[TASK DESCRIPTION]:
List the lines of this listing that hold the word "dropdown".

*** Block opens ***

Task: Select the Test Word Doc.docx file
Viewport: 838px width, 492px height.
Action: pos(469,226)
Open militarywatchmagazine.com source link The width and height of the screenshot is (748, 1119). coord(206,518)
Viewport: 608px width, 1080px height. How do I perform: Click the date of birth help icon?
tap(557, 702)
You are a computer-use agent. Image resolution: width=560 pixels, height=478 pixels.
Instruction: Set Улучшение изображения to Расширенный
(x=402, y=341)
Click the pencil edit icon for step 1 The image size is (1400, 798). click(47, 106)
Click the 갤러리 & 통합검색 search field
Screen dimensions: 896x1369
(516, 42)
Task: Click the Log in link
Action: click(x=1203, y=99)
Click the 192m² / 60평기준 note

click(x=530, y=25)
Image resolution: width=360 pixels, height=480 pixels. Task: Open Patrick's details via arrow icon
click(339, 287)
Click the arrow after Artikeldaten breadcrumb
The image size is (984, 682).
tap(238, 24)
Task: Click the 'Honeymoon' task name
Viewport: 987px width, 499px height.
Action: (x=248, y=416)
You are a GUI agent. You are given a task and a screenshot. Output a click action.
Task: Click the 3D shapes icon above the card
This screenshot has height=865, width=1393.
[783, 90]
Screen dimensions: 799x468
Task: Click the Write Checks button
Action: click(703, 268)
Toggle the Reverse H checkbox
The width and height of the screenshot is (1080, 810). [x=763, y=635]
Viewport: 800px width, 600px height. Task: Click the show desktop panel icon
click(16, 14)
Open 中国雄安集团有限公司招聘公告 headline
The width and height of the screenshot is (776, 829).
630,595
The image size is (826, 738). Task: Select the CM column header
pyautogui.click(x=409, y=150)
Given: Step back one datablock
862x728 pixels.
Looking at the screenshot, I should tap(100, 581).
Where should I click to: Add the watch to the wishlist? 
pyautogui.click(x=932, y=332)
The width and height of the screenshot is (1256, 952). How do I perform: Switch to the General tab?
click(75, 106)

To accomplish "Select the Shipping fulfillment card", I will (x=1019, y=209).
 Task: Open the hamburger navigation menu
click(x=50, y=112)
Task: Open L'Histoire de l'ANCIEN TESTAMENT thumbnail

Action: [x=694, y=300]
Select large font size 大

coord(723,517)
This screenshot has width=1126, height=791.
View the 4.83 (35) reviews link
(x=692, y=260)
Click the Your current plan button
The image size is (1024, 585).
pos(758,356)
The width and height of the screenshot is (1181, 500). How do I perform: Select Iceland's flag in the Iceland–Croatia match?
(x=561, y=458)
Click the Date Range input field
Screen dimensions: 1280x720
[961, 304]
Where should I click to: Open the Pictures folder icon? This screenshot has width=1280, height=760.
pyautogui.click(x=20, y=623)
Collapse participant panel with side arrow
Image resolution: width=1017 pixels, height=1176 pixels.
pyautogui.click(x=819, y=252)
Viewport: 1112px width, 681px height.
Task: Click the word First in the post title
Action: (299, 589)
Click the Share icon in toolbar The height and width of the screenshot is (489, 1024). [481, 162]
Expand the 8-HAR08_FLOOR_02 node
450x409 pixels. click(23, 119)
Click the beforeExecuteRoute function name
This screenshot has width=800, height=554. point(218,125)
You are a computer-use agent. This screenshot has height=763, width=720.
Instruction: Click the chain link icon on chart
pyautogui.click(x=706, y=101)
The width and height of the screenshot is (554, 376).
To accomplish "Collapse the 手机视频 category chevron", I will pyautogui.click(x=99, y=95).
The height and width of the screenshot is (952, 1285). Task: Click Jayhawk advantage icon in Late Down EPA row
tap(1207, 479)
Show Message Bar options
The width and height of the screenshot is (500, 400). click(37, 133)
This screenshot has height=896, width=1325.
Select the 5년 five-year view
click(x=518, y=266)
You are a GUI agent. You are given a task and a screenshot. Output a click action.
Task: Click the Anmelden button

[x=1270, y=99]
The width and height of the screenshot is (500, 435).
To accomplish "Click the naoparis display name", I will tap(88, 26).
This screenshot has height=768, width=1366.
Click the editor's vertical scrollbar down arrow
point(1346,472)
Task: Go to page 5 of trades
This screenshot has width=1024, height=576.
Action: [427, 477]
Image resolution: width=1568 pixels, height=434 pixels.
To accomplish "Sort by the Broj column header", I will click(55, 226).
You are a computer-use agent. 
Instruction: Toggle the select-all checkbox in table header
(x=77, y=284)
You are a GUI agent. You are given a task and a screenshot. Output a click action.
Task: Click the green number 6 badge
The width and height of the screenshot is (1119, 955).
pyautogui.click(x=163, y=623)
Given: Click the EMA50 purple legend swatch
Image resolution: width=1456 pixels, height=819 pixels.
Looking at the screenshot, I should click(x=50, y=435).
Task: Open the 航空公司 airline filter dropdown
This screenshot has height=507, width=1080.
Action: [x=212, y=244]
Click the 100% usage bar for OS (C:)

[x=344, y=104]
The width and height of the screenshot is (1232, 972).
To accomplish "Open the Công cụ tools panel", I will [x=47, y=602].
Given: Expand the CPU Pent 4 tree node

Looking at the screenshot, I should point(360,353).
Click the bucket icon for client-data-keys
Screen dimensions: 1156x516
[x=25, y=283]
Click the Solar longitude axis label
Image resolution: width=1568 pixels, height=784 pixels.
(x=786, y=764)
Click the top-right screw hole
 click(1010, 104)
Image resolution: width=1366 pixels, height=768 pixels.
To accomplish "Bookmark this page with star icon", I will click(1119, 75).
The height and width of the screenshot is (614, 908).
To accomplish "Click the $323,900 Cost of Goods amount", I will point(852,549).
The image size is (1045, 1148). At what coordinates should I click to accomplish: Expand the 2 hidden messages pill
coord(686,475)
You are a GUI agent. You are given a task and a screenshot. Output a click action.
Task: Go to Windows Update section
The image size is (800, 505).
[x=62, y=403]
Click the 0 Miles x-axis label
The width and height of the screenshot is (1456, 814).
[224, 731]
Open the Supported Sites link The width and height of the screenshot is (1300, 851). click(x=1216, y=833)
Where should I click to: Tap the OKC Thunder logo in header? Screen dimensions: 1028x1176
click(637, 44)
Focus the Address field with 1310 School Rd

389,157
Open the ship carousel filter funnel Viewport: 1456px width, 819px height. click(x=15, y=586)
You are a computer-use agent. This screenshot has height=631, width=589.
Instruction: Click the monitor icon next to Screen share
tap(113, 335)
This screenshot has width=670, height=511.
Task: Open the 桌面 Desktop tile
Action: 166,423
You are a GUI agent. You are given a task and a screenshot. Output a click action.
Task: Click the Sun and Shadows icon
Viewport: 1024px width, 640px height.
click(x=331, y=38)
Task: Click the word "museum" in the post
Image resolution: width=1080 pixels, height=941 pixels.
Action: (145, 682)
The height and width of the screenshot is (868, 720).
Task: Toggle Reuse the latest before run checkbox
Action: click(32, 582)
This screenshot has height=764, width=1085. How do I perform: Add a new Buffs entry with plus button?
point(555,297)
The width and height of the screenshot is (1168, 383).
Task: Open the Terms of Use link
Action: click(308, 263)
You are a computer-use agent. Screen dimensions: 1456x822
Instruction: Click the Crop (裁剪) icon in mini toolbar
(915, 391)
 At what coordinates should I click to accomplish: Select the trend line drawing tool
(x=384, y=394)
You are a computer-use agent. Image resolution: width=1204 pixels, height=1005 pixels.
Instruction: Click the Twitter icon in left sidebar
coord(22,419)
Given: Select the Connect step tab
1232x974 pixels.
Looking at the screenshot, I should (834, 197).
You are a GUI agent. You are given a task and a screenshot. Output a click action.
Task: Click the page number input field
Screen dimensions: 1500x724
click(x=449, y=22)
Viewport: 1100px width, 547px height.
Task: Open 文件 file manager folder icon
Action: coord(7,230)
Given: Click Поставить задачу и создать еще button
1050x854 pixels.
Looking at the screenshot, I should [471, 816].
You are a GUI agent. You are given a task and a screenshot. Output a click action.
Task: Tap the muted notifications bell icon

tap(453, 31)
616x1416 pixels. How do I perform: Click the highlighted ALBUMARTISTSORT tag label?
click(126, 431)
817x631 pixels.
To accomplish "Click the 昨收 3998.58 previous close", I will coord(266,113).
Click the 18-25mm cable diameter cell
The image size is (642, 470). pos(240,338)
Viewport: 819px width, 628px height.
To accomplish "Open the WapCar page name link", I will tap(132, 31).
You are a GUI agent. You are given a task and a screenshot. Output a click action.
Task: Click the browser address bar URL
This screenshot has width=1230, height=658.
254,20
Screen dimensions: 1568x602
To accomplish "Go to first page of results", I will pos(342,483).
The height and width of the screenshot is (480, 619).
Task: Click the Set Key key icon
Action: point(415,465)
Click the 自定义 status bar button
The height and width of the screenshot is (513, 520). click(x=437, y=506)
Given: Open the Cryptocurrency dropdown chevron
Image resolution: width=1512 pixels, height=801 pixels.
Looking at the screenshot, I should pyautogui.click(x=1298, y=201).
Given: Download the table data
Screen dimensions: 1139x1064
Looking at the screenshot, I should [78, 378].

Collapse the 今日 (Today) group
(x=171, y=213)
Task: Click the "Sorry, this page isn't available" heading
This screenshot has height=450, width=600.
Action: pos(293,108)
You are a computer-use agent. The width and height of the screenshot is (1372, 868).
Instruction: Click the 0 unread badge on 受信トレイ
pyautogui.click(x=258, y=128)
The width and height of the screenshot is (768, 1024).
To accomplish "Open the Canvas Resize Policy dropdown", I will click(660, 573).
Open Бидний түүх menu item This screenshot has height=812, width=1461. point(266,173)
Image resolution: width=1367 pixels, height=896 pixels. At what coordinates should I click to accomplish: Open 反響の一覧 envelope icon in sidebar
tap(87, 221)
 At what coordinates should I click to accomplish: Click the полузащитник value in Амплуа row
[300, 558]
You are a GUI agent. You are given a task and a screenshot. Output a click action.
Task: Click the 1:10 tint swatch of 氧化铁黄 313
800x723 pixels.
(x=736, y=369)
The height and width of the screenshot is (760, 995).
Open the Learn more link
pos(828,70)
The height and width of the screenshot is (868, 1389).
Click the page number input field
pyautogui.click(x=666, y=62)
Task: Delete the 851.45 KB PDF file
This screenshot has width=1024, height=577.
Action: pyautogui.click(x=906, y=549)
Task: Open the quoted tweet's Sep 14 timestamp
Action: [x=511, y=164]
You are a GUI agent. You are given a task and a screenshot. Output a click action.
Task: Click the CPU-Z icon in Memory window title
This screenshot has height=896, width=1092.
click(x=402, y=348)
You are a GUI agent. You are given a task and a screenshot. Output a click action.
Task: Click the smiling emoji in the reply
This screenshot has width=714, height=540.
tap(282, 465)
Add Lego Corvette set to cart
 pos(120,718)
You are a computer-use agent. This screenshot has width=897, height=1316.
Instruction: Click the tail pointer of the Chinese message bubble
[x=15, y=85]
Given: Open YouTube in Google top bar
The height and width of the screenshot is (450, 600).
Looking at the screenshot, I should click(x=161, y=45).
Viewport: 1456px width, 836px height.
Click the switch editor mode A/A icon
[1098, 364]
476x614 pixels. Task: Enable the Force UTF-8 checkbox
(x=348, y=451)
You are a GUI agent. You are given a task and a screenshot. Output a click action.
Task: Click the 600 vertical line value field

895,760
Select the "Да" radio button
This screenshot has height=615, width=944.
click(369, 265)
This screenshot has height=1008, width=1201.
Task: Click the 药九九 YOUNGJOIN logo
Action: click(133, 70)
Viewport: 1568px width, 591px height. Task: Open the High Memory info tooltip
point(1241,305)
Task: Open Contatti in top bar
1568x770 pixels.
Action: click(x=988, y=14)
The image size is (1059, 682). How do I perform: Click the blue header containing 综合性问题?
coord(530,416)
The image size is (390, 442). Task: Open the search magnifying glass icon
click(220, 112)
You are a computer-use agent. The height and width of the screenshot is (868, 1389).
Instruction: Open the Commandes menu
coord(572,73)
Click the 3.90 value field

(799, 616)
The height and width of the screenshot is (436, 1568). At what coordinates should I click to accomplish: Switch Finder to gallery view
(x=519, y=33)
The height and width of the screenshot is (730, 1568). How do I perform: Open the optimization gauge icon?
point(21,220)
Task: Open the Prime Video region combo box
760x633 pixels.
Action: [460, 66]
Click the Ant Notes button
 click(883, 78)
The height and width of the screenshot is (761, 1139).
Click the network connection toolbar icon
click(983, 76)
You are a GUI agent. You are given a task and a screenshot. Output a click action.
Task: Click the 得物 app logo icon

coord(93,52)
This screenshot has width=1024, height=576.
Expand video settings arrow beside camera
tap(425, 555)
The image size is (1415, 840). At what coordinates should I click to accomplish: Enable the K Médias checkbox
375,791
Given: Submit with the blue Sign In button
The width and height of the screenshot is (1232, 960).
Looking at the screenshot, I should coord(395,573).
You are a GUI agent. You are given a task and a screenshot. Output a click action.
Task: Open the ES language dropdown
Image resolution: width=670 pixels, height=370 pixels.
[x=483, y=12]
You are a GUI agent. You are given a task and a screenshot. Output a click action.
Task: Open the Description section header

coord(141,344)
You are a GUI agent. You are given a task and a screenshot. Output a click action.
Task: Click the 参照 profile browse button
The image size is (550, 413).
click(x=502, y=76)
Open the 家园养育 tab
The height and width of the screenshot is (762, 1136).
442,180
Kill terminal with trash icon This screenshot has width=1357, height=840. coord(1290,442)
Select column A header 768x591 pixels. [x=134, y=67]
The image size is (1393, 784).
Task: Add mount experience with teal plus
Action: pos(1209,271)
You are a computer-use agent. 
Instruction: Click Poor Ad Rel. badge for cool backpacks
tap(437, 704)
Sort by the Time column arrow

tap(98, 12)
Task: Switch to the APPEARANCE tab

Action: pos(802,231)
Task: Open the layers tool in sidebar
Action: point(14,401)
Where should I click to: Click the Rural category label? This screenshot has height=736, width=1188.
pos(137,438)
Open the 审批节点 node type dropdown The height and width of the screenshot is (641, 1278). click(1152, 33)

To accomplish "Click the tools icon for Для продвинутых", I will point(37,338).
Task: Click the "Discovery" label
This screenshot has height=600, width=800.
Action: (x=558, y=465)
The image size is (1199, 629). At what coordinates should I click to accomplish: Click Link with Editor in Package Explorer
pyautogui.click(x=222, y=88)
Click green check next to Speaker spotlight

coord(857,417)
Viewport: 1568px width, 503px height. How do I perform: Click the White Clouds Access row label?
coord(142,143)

*** Block closes ***

[ANSWER SPACE]:
Task: Open the 航空公司 airline filter dropdown
Given: Open the Cryptocurrency dropdown chevron
To accomplish "Open the Canvas Resize Policy dropdown", I will click(660, 573).
Task: Open the ES language dropdown
Open the 审批节点 node type dropdown The height and width of the screenshot is (641, 1278). click(1152, 33)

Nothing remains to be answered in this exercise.